Why did the Today Programme invite Claire Perry MP to debate website blocking this morning? Aside from giving Perry an impression of authority on the internet that she does not command — the peg for the discussion was the high court ruling that ISPs block the music file-sharing site Pirate Bay. Perry is leading a campaign to make internet service providers (ISPs) responsible for access to pornography online. While both issues concern ISPs’ role as gatekeepers, conflating pornography (legal) with copyright infringement (illegal) dangerously muddies the argument – a point that the Internet Service Provider Association’s Nicholas Lansman attempted to make before being defeated by John Humphrys’ bluster.

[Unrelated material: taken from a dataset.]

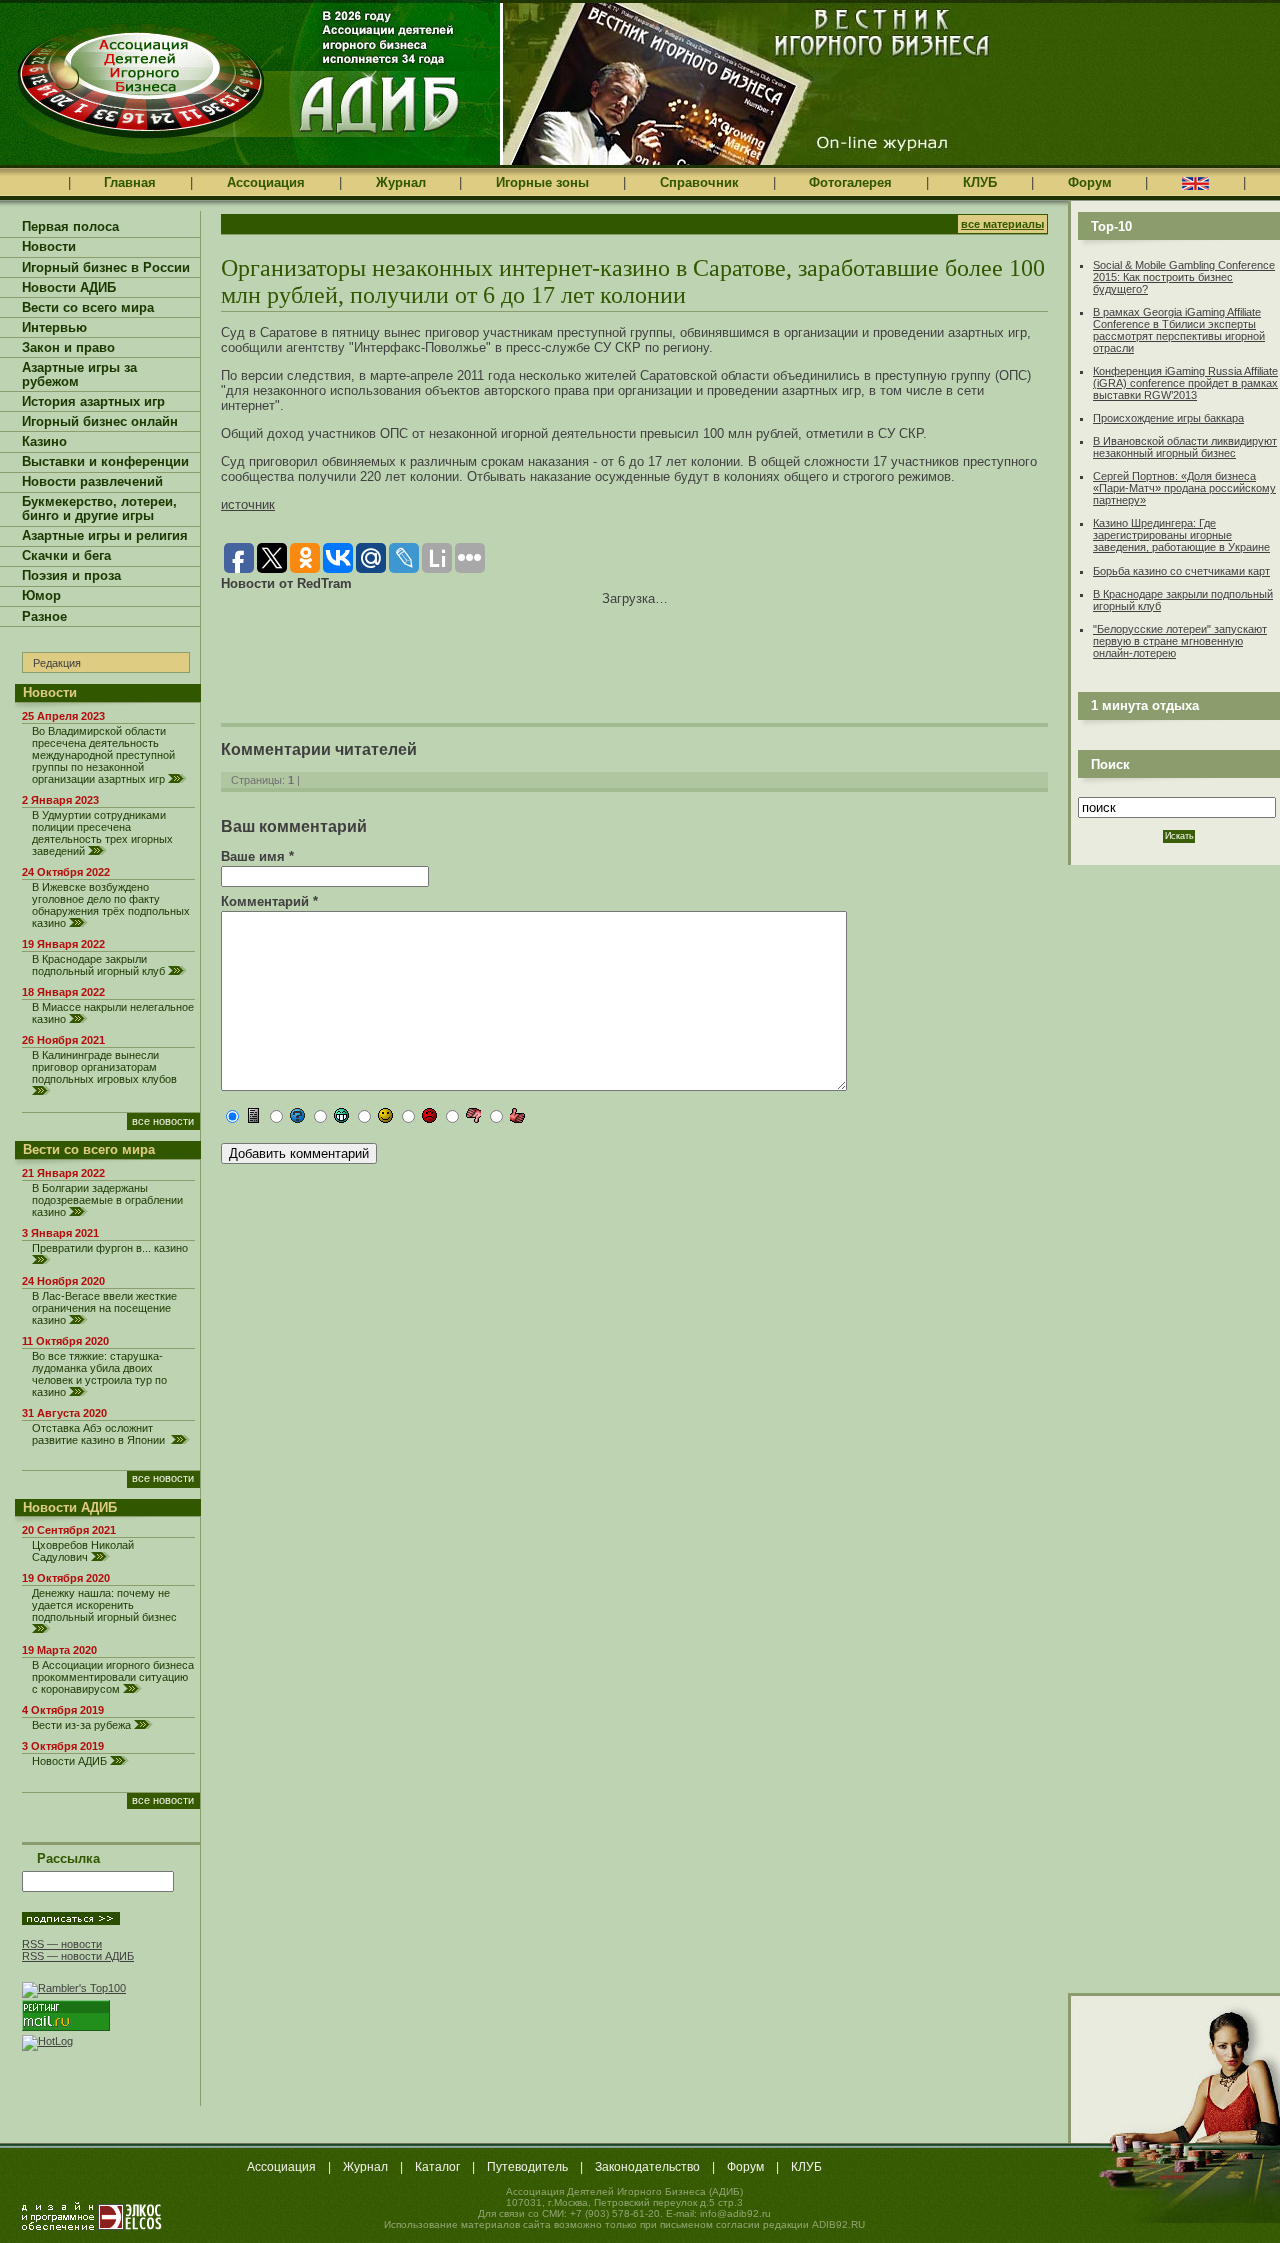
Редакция (57, 663)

Despite the government making it clear that it is not interested in introducing default filtering for pornographic websites in a response to Index on Censorship and other civil liberties groups in January, Claire Perry remains insistent that this is what is required. Her scaremongering report (“the whole history of human sexual perversion is only a few clicks away”) calls for network level “opt-in” to force ISPs to provide customers with a “clean internet feed as standard”. In other words, Perry would like the internet to be censored for everyone; in order to access “adult content”, customers would have to choose to receive it.

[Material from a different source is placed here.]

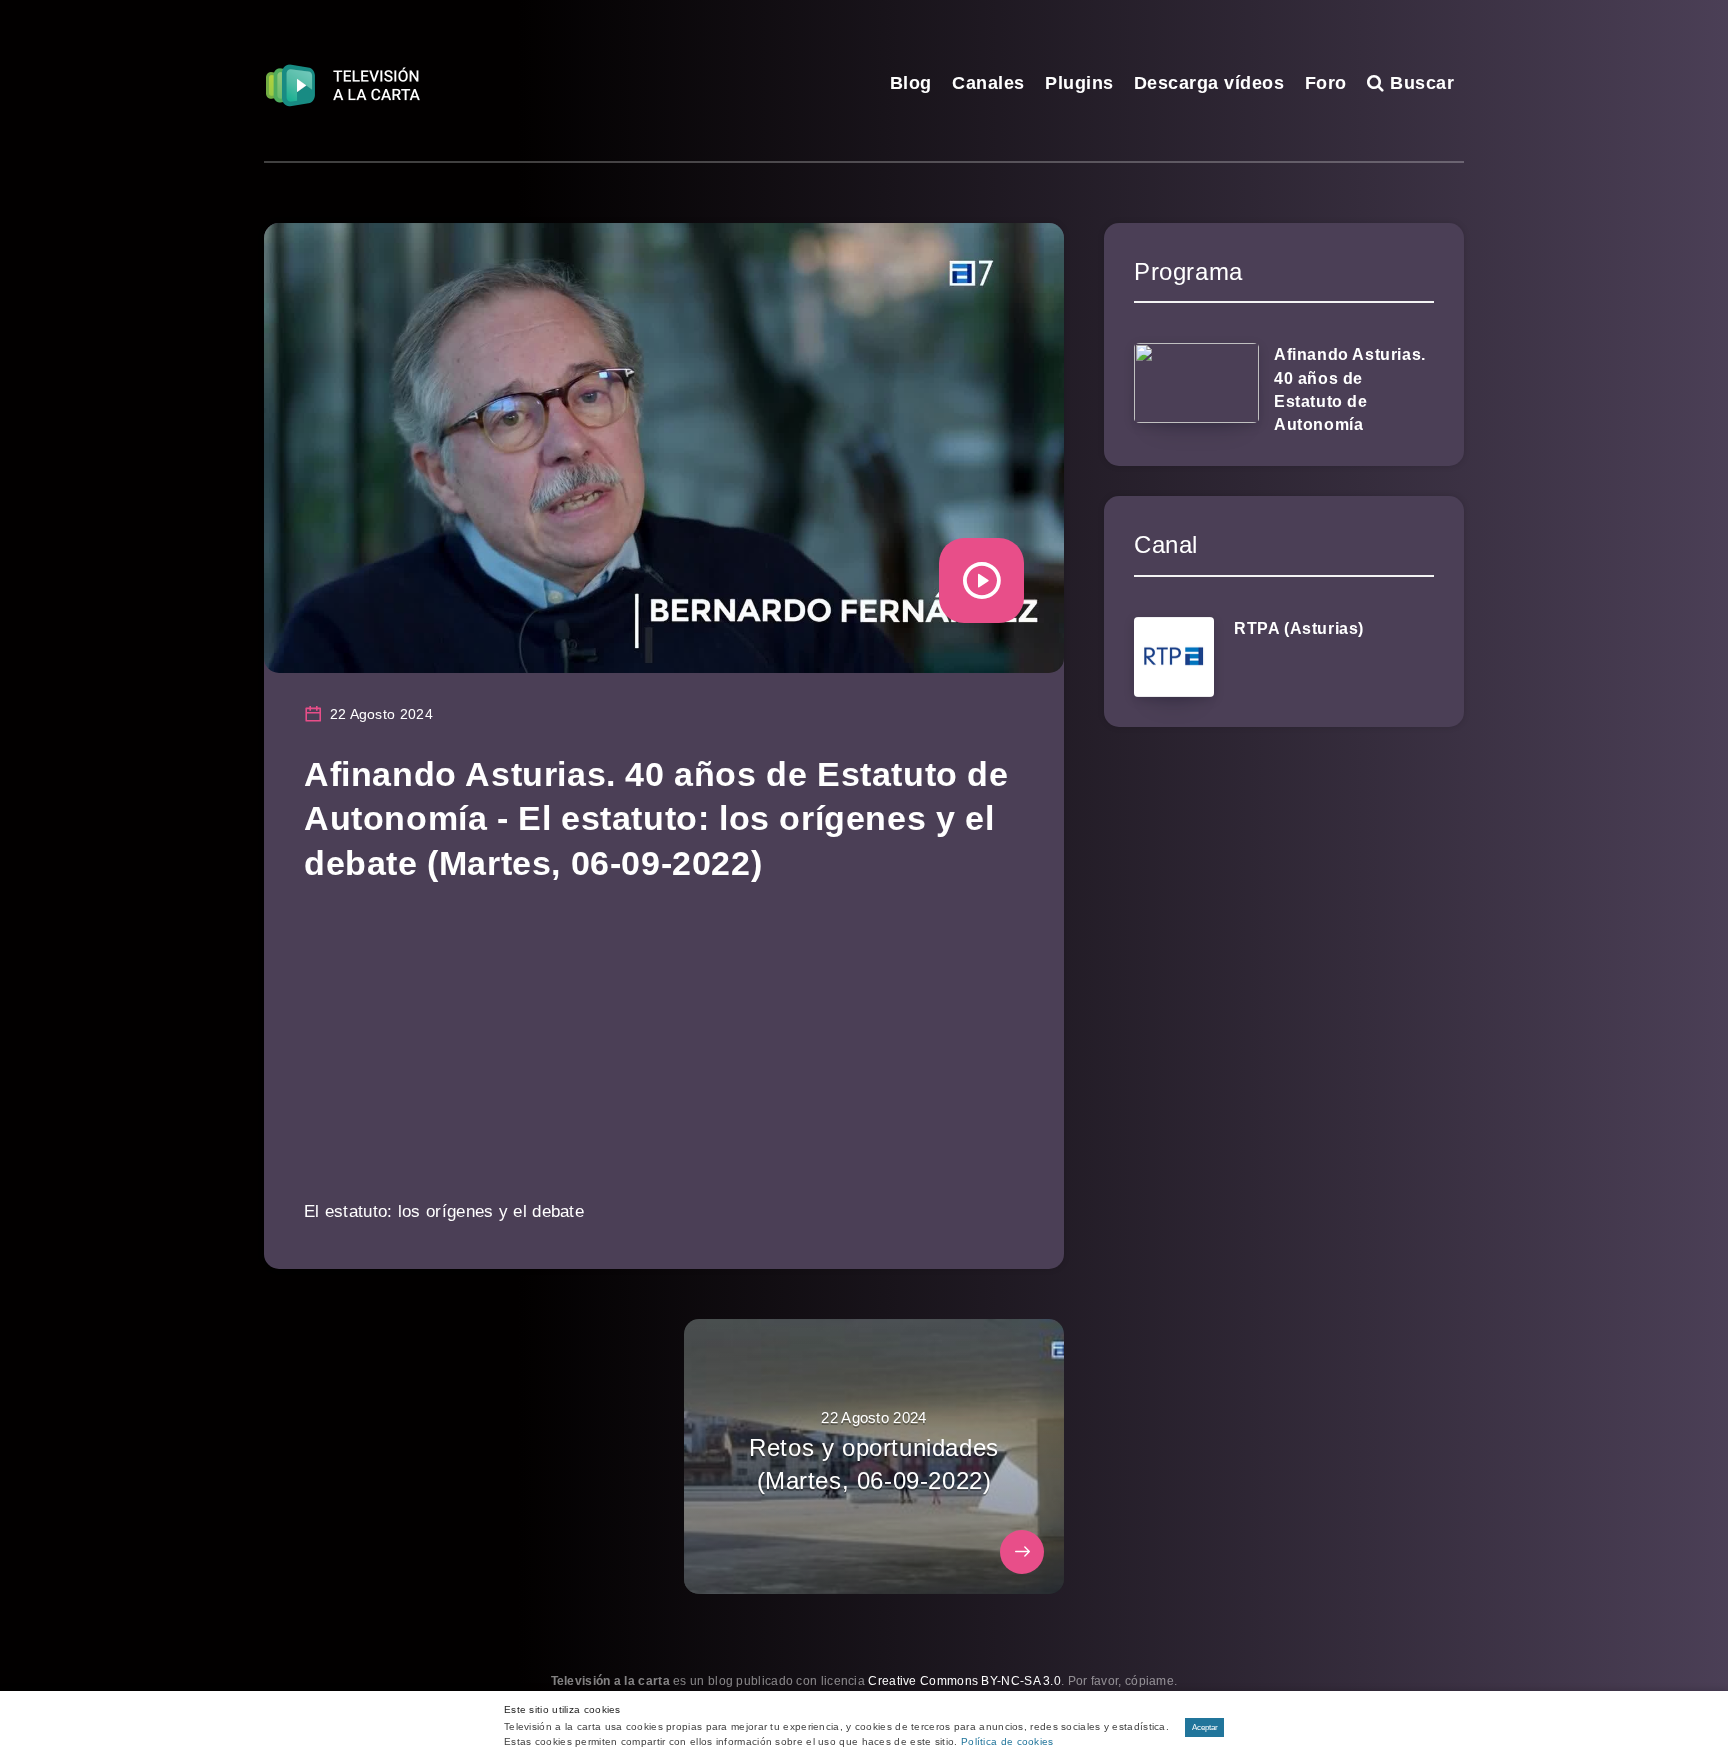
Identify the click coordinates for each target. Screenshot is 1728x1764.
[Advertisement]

The first problem with this is – who decides what is adult content? The classification of pornography is a subjective issue: one man’s work of art is another man’s history of sexual perversion. All filtering systems will censor some aspects of culture as pornography. The researcher Seth Finkelstein was the first to decrypt blacklists of pornographic material back in 1995  and found that feminism, gay rights and sex education were all swept up by puritanical filters. It is not possible to filter pornography without interfering with our right to freedom of expression and our access to information.

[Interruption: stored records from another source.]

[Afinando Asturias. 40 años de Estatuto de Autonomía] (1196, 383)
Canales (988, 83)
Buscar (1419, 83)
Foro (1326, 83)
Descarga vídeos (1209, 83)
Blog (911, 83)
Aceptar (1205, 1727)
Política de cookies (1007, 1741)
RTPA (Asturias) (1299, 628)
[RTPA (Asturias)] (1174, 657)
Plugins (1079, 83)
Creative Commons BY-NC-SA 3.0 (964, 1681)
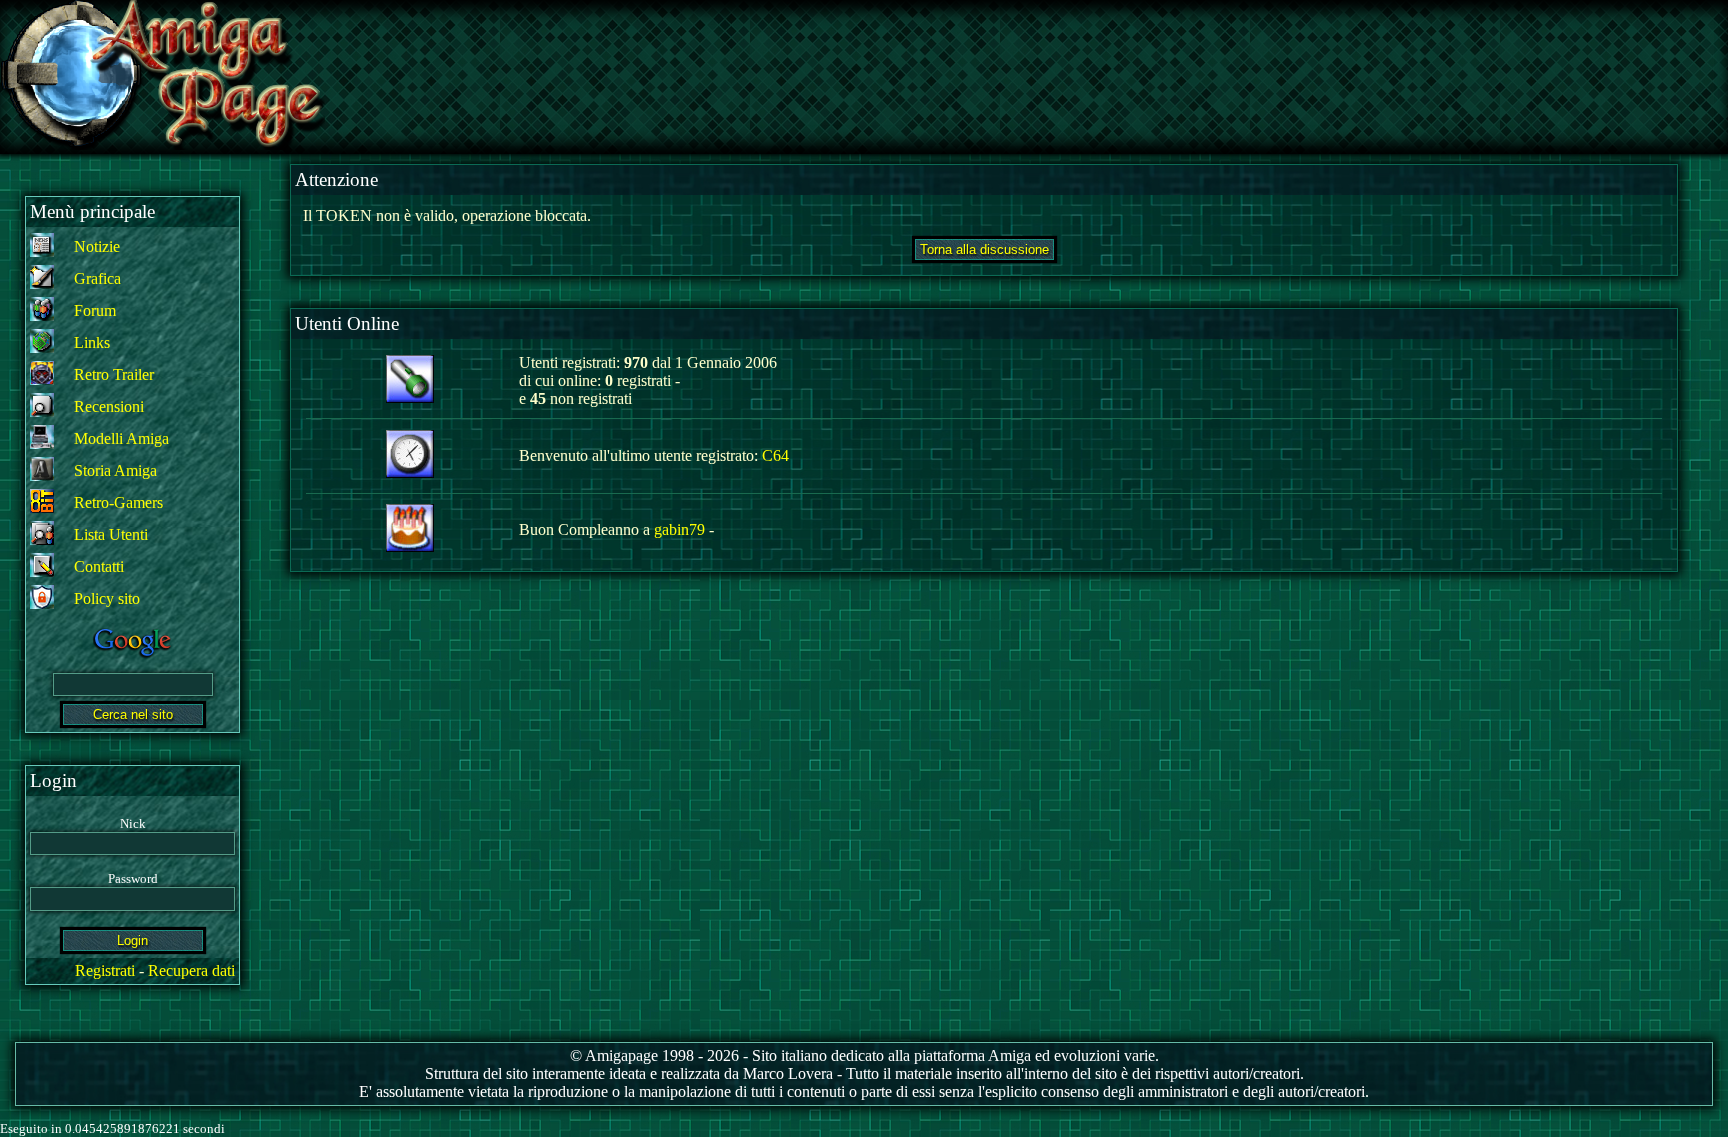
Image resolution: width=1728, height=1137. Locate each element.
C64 (775, 455)
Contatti (99, 566)
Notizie (97, 246)
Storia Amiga (115, 470)
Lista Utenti (111, 534)
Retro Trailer (114, 374)
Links (92, 342)
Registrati (105, 970)
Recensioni (109, 406)
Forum (95, 310)
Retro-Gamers (118, 502)
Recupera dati (191, 970)
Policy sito (107, 598)
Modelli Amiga (121, 438)
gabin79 (679, 529)
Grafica (97, 278)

The second problem is – that Perry and her supporters are calling for the censorship of legal material. This would set a dangerous precedent for censoring any material that we might personally find distasteful or offensive.

And the third problem is an issue that faces the high court as much as any parent who would like the responsibility for monitoring their children’s access to content taken out of their hands. If, as Perry’s report claims, children are now more “tech savvy” than their parents and know how to circumvent device filters, then they will find their way past network filters too.